Bom, o problema é que a receita veio menor do que a expectativa. Havia um consenso no mercado de que a Amazon faturaria US$ 115 bilhões. Fecharam em US$ 113 bilhões. E anunciaram que no terceiro trimestre esse número não passará de US$ 112 bilhões – contra US$ 118 bilhões esperados pelos videntes de Wall Street.    

Sim, não é nada que obrigue Jeff Bezos a vender seus foguetes para o ferro velho para pagar a conta de luz. Sem falar que tratam-se de aumentos substancial sobre os faturamentos do 2T20 (US$ 88 bi) e do 3T20 (US$ 96) – lembrando que a Amazon não perdeu com a pandemia, só ganhou (o isolamento lá atrás bombou sua base de clientes). Mesmo assim, isso bastou para as ações da companhia caírem 7,56%

O tombo puxou o Índice Nasdaq para o negativo (-0,71%), o que mandou ventos frios para todas as outras bolsas do mundo. O medo é: se nem a Amazon consegue um faturamento em linha com o que o mercado espera, imagina o resto. 

A tal expectativa do mercado está um tanto exagerada? A história da economia moderna indica que sim – mercados em níveis recorde, como o dos EUA hoje, costumam sempre abrigar expectativas desvairadas. Uma hora, porém, o pessoal cai do cavalo.
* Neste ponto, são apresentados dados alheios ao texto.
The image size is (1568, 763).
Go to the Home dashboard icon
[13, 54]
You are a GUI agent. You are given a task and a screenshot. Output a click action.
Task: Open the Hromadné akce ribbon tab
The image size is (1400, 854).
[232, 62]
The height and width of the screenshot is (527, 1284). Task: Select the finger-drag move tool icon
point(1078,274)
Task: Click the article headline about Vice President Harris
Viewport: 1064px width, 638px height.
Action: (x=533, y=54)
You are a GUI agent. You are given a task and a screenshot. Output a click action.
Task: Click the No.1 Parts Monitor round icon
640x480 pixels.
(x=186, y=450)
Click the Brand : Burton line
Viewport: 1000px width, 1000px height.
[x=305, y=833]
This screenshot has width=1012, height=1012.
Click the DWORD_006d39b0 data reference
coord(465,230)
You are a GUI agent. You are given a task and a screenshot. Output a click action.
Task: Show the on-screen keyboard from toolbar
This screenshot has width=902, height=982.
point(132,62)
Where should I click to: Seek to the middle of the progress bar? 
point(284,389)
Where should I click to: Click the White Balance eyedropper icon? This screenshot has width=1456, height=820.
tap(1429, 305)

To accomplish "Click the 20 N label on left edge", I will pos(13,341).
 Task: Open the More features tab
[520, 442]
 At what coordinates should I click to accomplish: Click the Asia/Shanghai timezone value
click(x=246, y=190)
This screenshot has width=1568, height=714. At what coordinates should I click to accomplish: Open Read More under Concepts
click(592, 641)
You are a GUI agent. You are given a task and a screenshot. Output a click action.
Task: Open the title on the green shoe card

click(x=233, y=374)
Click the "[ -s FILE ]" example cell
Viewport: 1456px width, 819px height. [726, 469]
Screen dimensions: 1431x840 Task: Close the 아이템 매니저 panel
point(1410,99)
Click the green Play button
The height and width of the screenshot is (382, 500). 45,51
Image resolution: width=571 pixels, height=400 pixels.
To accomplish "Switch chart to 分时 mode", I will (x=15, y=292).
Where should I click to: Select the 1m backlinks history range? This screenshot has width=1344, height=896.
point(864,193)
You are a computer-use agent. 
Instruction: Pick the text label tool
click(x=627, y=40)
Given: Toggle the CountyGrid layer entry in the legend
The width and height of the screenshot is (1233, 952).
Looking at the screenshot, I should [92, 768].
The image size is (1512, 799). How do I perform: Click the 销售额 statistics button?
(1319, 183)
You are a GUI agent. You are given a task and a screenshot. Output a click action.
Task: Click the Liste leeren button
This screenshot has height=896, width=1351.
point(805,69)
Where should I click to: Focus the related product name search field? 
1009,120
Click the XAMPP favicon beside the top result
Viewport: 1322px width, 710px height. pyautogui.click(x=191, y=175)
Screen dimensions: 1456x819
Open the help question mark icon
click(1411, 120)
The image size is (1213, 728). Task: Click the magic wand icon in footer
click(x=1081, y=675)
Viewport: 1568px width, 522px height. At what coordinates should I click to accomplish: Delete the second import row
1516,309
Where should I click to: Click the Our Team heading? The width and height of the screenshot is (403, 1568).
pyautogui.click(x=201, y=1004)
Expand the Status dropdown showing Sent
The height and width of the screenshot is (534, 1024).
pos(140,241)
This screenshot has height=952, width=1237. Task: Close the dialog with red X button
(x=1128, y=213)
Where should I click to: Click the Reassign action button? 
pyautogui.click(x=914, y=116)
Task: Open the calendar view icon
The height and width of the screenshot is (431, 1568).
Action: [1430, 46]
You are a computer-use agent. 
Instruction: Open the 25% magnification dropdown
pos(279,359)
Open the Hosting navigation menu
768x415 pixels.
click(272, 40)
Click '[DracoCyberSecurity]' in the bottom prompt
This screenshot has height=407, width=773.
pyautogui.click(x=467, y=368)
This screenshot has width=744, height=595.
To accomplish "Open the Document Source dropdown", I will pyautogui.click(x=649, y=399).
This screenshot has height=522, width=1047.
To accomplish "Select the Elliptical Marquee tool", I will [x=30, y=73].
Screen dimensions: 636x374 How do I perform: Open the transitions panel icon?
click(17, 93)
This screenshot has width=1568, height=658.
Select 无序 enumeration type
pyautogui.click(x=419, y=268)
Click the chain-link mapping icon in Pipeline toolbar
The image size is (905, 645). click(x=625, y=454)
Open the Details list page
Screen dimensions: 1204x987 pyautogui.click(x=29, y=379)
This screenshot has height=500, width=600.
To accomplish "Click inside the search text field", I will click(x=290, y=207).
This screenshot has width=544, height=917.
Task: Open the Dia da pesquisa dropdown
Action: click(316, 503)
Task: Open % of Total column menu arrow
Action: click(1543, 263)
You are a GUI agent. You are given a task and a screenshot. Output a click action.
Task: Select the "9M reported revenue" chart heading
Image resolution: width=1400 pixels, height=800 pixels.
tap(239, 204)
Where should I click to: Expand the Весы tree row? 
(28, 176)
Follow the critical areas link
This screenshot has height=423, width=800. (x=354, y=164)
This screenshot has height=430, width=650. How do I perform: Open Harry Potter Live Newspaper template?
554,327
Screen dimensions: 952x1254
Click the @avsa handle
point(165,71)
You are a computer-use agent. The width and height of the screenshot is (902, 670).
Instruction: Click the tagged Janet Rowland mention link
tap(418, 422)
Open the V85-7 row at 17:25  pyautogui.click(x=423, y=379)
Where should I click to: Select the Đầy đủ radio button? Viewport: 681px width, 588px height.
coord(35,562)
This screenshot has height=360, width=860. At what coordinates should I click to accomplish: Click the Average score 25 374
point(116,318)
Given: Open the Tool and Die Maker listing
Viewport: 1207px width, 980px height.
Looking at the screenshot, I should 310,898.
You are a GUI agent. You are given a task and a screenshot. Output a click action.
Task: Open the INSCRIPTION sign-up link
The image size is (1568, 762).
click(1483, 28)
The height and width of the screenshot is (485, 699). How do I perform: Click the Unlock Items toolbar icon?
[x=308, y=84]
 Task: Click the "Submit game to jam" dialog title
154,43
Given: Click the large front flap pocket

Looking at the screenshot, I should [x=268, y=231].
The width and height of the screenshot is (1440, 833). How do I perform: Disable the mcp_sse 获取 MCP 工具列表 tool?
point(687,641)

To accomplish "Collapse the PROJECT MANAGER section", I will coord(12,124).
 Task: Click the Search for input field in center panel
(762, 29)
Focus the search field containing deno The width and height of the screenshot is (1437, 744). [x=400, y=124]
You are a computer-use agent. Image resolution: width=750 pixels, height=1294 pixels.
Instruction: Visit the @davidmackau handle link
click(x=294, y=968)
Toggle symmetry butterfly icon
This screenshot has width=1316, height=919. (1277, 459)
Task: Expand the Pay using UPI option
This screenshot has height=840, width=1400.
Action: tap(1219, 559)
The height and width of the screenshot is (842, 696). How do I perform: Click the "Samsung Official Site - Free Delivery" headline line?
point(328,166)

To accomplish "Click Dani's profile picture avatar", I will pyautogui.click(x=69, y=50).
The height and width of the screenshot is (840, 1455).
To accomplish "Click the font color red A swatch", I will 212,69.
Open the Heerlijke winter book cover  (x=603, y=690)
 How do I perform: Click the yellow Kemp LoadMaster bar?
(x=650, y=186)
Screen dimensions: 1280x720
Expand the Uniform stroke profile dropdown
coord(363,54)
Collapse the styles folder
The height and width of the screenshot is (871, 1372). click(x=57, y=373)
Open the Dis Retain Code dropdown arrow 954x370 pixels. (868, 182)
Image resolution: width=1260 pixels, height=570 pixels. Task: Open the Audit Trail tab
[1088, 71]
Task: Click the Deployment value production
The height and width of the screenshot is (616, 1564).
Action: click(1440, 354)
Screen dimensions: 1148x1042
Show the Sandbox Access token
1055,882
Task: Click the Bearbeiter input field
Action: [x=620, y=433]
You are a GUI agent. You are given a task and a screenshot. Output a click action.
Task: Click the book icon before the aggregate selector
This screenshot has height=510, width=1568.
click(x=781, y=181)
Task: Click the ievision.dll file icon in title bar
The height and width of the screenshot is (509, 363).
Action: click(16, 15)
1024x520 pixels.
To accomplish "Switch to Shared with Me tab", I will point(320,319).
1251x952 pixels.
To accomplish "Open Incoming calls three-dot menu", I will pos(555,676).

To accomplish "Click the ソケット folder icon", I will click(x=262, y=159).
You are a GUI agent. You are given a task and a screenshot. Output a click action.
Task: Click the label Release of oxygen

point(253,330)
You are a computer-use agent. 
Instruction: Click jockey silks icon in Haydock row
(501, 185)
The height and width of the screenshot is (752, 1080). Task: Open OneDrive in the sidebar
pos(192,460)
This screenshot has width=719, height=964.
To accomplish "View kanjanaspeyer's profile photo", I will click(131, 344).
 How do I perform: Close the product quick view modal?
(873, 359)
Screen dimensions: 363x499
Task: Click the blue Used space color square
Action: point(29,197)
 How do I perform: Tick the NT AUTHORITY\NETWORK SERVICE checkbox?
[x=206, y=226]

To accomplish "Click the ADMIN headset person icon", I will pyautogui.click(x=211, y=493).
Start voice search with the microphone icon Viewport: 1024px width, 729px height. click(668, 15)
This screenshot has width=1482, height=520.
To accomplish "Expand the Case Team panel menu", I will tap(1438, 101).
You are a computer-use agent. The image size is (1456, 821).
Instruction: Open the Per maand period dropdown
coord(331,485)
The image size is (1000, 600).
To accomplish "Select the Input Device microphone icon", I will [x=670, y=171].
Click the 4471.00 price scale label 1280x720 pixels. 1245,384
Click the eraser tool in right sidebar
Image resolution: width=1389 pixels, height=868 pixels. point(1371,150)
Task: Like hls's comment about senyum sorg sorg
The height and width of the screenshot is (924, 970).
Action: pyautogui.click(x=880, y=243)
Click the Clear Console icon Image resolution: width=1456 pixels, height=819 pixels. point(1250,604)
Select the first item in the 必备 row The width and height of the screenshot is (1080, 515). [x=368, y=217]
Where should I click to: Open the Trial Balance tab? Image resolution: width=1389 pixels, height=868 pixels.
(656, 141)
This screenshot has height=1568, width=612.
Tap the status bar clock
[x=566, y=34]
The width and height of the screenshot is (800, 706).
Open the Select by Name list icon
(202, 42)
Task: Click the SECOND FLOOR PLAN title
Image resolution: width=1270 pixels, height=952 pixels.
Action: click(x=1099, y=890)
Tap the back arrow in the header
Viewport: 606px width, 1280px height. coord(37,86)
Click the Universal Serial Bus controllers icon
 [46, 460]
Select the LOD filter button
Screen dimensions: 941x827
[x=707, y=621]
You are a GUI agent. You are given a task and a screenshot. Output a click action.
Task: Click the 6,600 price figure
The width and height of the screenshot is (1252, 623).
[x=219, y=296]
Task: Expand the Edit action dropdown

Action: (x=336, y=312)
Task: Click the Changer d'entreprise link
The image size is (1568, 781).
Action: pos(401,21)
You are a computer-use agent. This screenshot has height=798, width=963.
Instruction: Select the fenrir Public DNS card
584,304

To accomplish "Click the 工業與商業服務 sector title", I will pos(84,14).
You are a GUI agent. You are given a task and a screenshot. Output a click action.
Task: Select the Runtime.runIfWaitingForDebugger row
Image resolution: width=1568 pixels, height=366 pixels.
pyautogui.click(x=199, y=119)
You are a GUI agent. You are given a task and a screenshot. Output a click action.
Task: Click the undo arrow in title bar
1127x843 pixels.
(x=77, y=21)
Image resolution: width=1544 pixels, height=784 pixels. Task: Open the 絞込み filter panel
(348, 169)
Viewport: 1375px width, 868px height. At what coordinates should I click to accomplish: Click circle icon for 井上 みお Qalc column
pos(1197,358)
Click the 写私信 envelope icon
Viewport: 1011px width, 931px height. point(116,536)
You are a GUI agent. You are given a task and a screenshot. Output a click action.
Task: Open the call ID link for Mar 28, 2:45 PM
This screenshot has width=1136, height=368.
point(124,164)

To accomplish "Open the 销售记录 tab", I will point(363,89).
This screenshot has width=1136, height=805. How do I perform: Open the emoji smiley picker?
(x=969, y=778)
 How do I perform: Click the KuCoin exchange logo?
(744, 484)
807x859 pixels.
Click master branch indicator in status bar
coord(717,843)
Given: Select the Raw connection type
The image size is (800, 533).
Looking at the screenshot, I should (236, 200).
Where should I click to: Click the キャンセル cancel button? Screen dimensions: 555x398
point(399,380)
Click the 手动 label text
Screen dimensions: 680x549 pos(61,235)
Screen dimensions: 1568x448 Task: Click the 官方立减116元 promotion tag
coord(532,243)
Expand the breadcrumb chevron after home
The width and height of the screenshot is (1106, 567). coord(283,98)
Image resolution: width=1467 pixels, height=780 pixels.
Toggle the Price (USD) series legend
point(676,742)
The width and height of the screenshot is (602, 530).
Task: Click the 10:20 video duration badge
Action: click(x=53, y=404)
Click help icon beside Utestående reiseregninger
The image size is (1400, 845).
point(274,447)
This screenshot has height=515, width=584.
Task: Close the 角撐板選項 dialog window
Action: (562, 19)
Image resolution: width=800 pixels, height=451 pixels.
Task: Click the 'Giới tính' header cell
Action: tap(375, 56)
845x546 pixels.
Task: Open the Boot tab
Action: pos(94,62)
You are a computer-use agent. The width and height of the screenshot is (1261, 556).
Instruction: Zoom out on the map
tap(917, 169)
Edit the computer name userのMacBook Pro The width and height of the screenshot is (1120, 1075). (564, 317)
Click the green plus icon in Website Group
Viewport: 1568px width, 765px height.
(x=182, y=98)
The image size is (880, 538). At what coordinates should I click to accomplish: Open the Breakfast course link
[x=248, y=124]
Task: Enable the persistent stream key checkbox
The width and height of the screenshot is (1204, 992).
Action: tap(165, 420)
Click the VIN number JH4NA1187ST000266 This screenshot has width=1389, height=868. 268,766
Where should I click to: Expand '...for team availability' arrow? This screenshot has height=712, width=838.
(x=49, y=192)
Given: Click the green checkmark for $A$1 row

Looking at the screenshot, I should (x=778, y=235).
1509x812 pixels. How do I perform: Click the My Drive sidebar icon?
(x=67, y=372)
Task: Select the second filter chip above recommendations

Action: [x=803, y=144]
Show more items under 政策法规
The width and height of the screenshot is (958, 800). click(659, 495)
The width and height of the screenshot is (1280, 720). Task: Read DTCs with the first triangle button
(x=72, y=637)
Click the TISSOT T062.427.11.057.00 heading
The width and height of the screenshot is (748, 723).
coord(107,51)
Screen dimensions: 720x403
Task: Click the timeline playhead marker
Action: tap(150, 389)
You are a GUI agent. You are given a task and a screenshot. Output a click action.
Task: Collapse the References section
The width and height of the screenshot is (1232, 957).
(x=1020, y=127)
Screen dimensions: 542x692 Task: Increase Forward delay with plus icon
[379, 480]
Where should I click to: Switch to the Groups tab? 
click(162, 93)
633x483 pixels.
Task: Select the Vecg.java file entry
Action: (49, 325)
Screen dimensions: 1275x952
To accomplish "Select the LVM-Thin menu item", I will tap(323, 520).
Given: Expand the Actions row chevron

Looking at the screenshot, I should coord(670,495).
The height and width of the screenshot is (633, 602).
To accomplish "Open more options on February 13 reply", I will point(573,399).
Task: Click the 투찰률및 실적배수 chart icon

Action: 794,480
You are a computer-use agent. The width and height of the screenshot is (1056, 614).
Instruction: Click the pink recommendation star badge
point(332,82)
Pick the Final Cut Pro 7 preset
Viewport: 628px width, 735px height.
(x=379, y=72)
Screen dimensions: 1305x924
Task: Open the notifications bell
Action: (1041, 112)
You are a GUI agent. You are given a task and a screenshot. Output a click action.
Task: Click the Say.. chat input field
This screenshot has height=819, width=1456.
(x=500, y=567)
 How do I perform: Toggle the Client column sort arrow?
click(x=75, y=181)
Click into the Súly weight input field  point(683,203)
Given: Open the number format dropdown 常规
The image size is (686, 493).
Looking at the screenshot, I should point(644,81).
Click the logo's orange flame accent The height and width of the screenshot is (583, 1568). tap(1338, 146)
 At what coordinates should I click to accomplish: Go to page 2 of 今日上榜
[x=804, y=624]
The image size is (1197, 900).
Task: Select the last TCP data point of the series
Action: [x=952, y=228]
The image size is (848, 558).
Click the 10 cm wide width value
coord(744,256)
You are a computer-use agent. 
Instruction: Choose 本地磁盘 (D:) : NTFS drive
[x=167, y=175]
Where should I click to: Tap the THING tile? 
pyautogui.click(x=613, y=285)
É precisamente o que aconteceu hoje. O mercado queria um valor irreal, esse valor não veio, e aí o próprio mercado corrigiu sua expectativa – vendendo ações da Amazon em peso e criando uma baixa histórica, com consequências glaciais não só para as bolsas americanas, mas para as do resto do mundo também.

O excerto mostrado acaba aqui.